LII El Albatros

Al sudeste del cabo, a lo largo de las lejanas Crozett, en una buena zona de pesca de ballenas, apareció por la proa una vela; un barco llamado el Goney («Albatros»). Al acercarse despacio, desde mi alto observatorio en la cofa del palo trinquete, obtuve una buena vista de aquel espectáculo tan notable para un novato en las lejanas pesquerías oceánicas: un barco ballenero en el mar, ausente del puerto desde hacía mucho.

Como si las olas hubieran sido de lejía, la embarcación estaba blanqueada como el esqueleto de una morsa encallada. Bajando por los costados, esta aparición espectral estaba marcada con largos canales de óxido enrojecido, mientras que todas las vergas y jarcias eran igual que espesas ramas de árboles revestidas de escarcha como de pieles. Sólo llevaba puestas las velas mayores. Era un espectáculo extraño ver sus barbudos vigías en esas tres cofas. Parecían vestidos de pieles de animales; tan desgarradas y remendadas estaban las ropas que sobrevivían a casi cuatro años de crucero. De pie, en aros de hierro clavados al mástil, se ladeaban y balanceaban sobre un mar insondable; y aunque, cuando el barco se deslizó lentamente cerca de nuestra popa, los seis que estábamos en el aire nos acercamos tanto que casi podríamos haber saltado de los masteleros de un barco a los del otro; sin embargo, esos balleneros de aspecto desolado, mirándonos mansamente al pasar, no dijeron una palabra a nuestros vigías, mientras se oía desde abajo la llamada del alcázar:

—¡Ah del barco! ¿Habéis visto a la ballena blanca?

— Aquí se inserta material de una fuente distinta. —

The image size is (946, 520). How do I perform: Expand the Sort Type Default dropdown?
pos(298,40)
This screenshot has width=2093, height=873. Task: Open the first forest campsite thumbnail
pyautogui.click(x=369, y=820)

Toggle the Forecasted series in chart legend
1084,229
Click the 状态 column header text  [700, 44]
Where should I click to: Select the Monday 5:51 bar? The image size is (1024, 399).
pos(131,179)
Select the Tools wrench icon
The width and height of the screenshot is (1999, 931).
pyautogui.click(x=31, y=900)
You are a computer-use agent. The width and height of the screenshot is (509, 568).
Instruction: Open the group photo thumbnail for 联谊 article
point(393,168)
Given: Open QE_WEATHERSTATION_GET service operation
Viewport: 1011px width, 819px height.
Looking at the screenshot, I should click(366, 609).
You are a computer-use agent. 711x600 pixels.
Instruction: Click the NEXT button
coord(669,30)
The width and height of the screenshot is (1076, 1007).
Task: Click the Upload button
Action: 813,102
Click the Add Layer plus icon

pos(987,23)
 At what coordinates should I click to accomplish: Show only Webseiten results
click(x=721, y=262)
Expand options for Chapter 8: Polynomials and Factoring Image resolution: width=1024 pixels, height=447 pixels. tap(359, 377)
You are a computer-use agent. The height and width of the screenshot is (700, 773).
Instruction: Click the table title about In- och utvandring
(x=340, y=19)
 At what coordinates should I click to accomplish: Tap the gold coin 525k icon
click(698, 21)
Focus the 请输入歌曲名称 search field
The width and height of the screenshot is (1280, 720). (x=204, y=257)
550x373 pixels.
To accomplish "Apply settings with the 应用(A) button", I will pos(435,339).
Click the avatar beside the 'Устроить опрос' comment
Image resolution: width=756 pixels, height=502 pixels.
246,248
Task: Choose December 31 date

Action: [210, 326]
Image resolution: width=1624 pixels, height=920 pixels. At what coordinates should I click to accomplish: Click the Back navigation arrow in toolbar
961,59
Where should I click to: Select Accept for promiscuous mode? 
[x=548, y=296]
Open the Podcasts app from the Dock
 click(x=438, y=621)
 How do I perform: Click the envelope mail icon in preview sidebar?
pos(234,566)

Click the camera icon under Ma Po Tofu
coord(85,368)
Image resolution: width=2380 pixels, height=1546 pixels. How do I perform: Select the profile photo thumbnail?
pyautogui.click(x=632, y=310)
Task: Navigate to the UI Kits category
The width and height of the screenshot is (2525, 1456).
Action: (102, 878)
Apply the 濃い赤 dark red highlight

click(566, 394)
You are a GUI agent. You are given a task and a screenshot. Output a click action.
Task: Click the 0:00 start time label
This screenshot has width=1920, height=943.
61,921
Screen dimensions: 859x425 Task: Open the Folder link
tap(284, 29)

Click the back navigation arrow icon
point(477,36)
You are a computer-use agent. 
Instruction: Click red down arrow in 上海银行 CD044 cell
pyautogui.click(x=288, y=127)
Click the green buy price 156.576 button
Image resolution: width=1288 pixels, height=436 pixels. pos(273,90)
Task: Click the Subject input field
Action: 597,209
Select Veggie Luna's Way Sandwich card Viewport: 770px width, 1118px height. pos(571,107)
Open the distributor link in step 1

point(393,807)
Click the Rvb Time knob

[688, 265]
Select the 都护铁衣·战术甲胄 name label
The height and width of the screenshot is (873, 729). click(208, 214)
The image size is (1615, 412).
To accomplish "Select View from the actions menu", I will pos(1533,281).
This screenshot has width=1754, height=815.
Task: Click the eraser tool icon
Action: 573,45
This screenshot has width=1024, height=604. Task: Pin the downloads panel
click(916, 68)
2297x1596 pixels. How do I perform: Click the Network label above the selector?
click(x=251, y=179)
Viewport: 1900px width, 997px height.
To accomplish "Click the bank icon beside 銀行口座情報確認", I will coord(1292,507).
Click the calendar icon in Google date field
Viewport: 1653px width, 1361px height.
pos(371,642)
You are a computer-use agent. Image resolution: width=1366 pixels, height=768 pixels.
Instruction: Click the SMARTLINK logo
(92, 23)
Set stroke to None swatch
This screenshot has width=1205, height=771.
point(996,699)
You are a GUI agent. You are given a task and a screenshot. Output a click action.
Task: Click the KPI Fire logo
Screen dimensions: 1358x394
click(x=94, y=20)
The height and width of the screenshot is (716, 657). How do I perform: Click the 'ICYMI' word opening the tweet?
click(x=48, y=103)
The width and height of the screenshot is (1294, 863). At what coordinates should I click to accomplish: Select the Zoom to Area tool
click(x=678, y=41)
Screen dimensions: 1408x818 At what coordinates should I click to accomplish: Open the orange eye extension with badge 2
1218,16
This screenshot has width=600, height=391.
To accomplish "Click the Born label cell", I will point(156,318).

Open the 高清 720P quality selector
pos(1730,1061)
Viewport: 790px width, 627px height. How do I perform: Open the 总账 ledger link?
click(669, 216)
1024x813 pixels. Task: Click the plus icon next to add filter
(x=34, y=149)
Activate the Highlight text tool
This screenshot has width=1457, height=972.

Pero cuando el extraño capitán, inclinándose sobre las pálidas amuradas, se disponía a llevarse el altavoz a la boca, no se sabe cómo, se le cayó de la mano al mar, y, con el viento levantándose ahora en banda, fue en vano que se esforzara por hacerse oír sin él. Entretanto, su barco aumentaba aún la distancia. Mientras que, de diversos modos silenciosos, los marineros del Pequod evidenciaban que habían observado este fatídico incidente apenas mencionado por primera vez el nombre de la ballena blanca a otro barco, Ahab se detuvo por un momento; casi pareció que habría arriado una lancha para ir a bordo del desconocido, si no lo hubiera impedido el viento amena7ador. Pero, aprovechando su posición a barlovento, agarró a su vez su altavoz y, conociendo por el aspecto del barco recién llegado que era de Nantucket y que iba derecho rumbo a la patria, gritó ruidosamente:

—¡Eh, ahí! ¡Éste es el Pequod, que va a dar la vuelta al mundo!¡Decidles que dirijan todas las cartas sucesivas al océano Pacífico! Y si dentro de tres años no estoy en casa, decidles que las dirijan a...En ese momento las dos estelas se cruzaron del todo, y al instante, siguiendo sus singulares costumbres, bandadas de pececillos inofensivos, que desde hacía varios días nadaban plácidamente a nuestro lado, se alejaron disparados con aletas que parecían estremecerse, y se dispusieron, de proa a popa, a los lados del barco desconocido. Aunque en el transcurso de sus continuos viajes Ahab debía haber observado a menudo un espectáculo semejante, sin embargo, para cualquier hombre monomaniático, las más pequeñas trivialidades llevan significados caprichosos.

—Os alejáis de mí nadando, ¿eh? —murmuró Ahab, observando el agua. No parecían decir mucho esas palabras, pero su tono mostraba una tristeza más profunda y sin remedio que cuanta había mostrado jamás el demente anciano. Pero volviéndose al timonel, que hasta entonces había mantenido la nave contra el viento para disminuir su arrancada, gritó con su voz de viejo león:

—¡Caña a barlovento! ¡A dar la vuelta al mundo!

¡La vuelta al mundo! Hay mucho en ese sonido que inspira sentimientos de orgullo: pero ¿adónde lleva toda esa circunnavegación? Sólo a través de peligros innumerables, al mismo punto de donde partimos, donde los que dejamos atrás a salvo, han estado todo el tiempo antes que nosotros.

Si este mundo fuera una llanura infinita y navegando hacia el este pudiéramos alcanzar siempre nuevas distancias y descubrir visiones más dulces y extrañas que ninguna Cícladas o islas del Rey Salomón, entonces habría promesa en el viaje. Pero en la persecución de esos misterios de que soñamos, o en el acoso atormentado de ese fantasma demoníaco que, una vez u otra, nada ante todo corazón humano, lo uno o lo otro, en tal seguimiento por este globo redondo, o nos lleva a laberintos yermos o nos deja sumergidos a medio camino.